# Remove sticky stain with more stain?



## vgaler (Jan 31, 2014)

I recently sanded my hardwood oak floors down to bare wood. I applied a first coat of minwax oil based stain, wiping it up with rags after letting it sit for 5 minutes, and let it dry over night. Everything looked great. Applied a second coat in the same fashion the next day, wiping it up as I went. Apparantly I did not wipe up enough when I did the second coat, because 48 hours later it was sticky and tacky to the touch. I then wiped down the whole area with 3 cans of mineral spirits and about a million rags. This helped a lot, but there are still trace amounts of stickyness throughout the floor. Additionally, the process of wiping the whole floor with mineral spirits has lightened some areas of the floor (removed some of the stain's color) and now it appears a little blotchy. No one else sees the blotchiness, but after two days scrubbing on my hands and knees I can see it. Before I spend another day wiping down the floor with mineral spirits to remove any excess pigments from the surface of the wood, could I apply a coat of stain to essentially dissolve these remaining pigments and then wipe them up with the newly applied stain? This would also even out any blotchiness that was caused from my first pass with mineral spirits. Or will this just make it worse? 

Thanks in advance


----------



## cabinetman (Jul 5, 2007)

We have an introduction section where you can say a few words about yourself. If you fill out your profile in your "User Control Panel", you can list any hobbies, experience or other facts. You can also list your general geographical location which would be a help in answering some questions.



It will make it worse. Oil base stain is good for one application. A second application has little to no adhesion. If it was my floor I would strip the finish, and sand it back to wood.











 







.


----------



## Steve Neul (Sep 2, 2011)

I agree with cabinetman. You should never apply a second coat of oil stain. The sticky stain you have on there now will eventually dry. The bad news is when you apply a finish over the top, the finish will bond to the stain instead of the wood and will peal off. I would make sure there is no open flame in the house and wash the floor with lacquer thinner to remove any stain you may have on the surface. 

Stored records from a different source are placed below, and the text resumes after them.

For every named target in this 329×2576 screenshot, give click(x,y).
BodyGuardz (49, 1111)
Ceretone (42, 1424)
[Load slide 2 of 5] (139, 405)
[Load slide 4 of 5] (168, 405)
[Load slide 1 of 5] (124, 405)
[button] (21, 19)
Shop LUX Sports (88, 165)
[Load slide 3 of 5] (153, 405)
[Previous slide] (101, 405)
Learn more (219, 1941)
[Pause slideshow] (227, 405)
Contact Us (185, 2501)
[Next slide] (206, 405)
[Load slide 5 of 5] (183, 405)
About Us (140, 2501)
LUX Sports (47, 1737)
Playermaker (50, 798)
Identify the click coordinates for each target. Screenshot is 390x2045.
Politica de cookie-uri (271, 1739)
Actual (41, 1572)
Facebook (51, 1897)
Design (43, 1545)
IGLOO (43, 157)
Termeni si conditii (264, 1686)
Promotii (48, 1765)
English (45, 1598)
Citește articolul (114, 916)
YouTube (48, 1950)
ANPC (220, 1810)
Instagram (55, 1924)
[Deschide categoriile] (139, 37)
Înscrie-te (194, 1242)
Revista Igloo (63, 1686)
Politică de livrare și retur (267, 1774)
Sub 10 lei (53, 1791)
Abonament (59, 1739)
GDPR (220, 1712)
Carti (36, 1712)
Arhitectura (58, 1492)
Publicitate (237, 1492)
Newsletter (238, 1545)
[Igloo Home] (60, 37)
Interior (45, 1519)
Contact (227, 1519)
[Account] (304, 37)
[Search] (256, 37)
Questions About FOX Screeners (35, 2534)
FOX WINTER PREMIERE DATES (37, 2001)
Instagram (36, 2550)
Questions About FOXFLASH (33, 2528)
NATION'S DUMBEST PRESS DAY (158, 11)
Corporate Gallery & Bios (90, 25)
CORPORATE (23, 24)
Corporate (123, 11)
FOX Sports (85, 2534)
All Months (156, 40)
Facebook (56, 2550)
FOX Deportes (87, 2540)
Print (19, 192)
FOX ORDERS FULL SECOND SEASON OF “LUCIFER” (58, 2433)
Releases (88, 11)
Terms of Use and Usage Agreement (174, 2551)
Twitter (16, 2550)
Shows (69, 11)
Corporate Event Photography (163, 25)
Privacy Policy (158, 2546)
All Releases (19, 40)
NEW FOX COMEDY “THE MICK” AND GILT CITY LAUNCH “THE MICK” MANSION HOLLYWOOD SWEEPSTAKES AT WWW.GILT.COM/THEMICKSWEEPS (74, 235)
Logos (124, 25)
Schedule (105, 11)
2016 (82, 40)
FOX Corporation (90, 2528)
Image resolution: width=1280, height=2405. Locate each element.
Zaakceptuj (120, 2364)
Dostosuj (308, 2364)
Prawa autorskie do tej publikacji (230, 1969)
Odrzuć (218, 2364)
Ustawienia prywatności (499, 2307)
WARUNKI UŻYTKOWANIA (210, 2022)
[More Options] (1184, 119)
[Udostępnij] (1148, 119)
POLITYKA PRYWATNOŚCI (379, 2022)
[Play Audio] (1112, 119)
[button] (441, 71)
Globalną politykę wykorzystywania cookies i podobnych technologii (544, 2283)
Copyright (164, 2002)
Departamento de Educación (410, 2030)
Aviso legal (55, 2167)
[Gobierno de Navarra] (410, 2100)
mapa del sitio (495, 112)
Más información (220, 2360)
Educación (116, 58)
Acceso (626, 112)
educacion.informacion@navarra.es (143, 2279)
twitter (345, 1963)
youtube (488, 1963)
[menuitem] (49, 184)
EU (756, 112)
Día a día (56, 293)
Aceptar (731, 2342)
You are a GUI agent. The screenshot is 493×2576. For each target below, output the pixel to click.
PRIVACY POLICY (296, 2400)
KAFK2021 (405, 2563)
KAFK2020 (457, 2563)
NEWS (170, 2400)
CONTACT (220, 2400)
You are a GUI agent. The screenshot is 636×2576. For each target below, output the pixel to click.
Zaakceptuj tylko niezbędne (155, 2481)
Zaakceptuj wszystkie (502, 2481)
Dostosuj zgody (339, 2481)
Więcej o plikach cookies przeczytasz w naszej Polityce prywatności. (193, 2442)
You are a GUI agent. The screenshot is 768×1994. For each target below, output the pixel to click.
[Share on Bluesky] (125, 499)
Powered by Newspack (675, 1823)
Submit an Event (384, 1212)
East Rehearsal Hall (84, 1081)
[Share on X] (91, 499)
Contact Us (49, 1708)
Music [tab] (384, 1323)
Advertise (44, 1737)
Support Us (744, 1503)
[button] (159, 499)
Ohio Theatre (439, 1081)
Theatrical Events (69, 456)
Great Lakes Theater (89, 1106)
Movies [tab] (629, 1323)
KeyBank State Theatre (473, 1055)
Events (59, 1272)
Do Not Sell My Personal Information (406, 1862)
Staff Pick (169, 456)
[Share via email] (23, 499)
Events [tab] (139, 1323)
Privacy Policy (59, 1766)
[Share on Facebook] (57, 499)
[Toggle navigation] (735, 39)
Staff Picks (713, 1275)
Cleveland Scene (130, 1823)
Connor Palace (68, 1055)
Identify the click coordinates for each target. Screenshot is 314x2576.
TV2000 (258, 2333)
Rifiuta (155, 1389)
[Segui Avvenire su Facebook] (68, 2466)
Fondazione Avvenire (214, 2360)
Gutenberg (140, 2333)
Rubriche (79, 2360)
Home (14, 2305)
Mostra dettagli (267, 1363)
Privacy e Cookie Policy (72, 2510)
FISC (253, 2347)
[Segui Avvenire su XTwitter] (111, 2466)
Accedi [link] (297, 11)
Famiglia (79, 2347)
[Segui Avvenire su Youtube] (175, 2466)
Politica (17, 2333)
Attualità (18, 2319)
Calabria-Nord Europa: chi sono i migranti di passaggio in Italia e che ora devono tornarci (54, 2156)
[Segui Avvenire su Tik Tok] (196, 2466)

I never leave a stain on 5 minutes either. I apply the stain and immediately wipe it off. If the color isn't dark enough then use a darker color.


----------



## vgaler (Jan 31, 2014)

Thanks Steve and Cabinetman.

New problem. I sanded and restrained yesterday. Really wiped up the stain this time, I mean, it almost looked dry as soon as I was done. Now, 12 hours later, it is dry and doesn't feel the least bit sticky, but in some areas it is shiny and other areas dull. I'm guessing I possibly didn't sand it well enough in some areas and those areas are shiny now? You can only see the shine when the light hits it at an angle in those spots. 
Is there anything I can do to fix this other than starting over a third time? Maybe buff it with a maroon pad, wipe it down with microfiber, anything? Or could I expect that applying a poly satin finish will even out the shine?


----------



## HowardAcheson (Nov 25, 2011)

Removing non-cured pigment stain is a two step process. First, rub it down with 3/0 steel wool soaked in mineral spirits. Before it dries, wipe off the resulting gunk with lots of paper towels. Applying the mineral spirits with a rag will not get through the dried top film of stain. You need the abrasiveness of the steel wool to get through this top film.

At this point, I would suggest you use the steel wool and mineral spirits followed by the wiping up of the removed stain using paper towels. Let the floor dry and see how it looks. If it looks OK, let it fully dry for another 24 hours and then apply your clear coats. Don't rush the stain drying.


----------